BEGIN Data under study

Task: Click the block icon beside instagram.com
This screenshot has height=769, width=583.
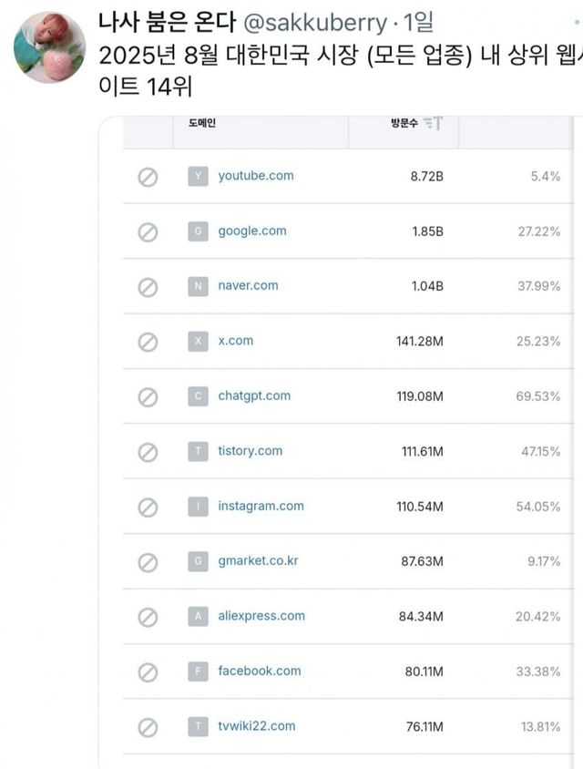Action: (x=148, y=507)
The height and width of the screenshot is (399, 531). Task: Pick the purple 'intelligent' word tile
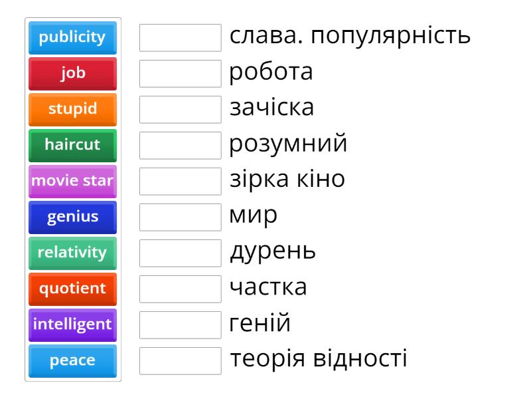72,325
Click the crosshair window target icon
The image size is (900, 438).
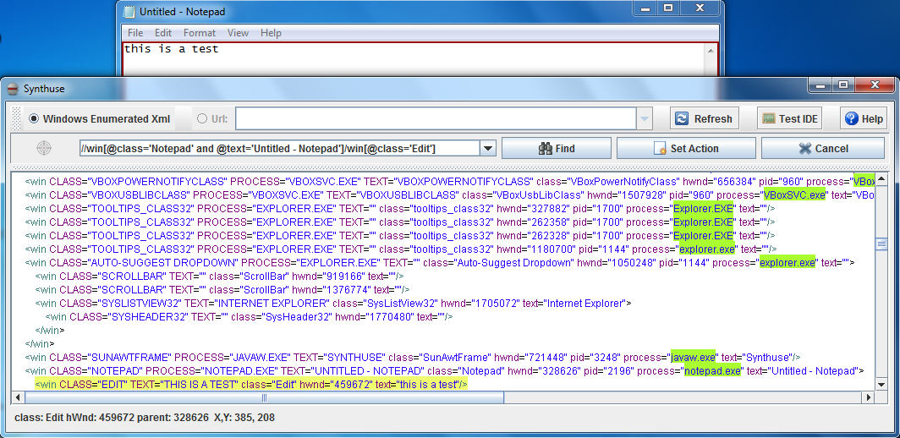pos(44,148)
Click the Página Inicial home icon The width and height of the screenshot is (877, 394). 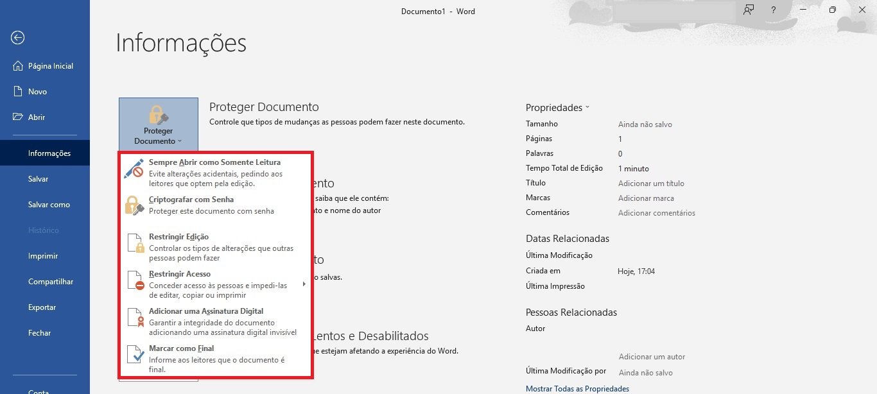(18, 66)
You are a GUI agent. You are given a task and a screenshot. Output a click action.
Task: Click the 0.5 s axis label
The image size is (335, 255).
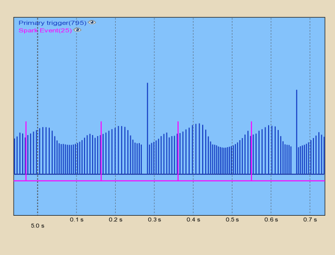click(x=232, y=220)
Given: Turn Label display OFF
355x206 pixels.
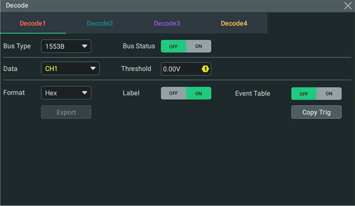Looking at the screenshot, I should [x=173, y=93].
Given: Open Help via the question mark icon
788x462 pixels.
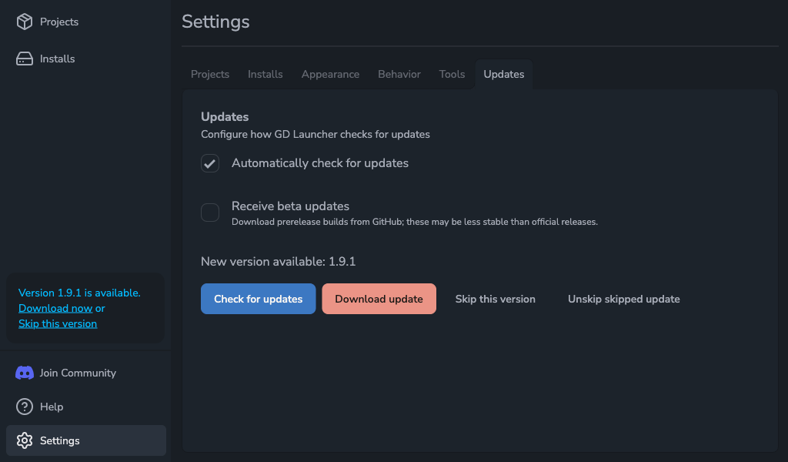Looking at the screenshot, I should (23, 407).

END Data under study

» **What you are asked to do**
After locating the line with "You are a GUI", transcribe it and the rest of the data above exactly as written, without any picture.

» **Output for this task**
You are a GUI agent. You are given a task and a screenshot. Output a click action.
Task: Click the 0.5 s axis label
The image size is (335, 255).
click(x=232, y=220)
Given: Turn Label display OFF
355x206 pixels.
Looking at the screenshot, I should [x=173, y=93].
Given: Open Help via the question mark icon
788x462 pixels.
Looking at the screenshot, I should (23, 407).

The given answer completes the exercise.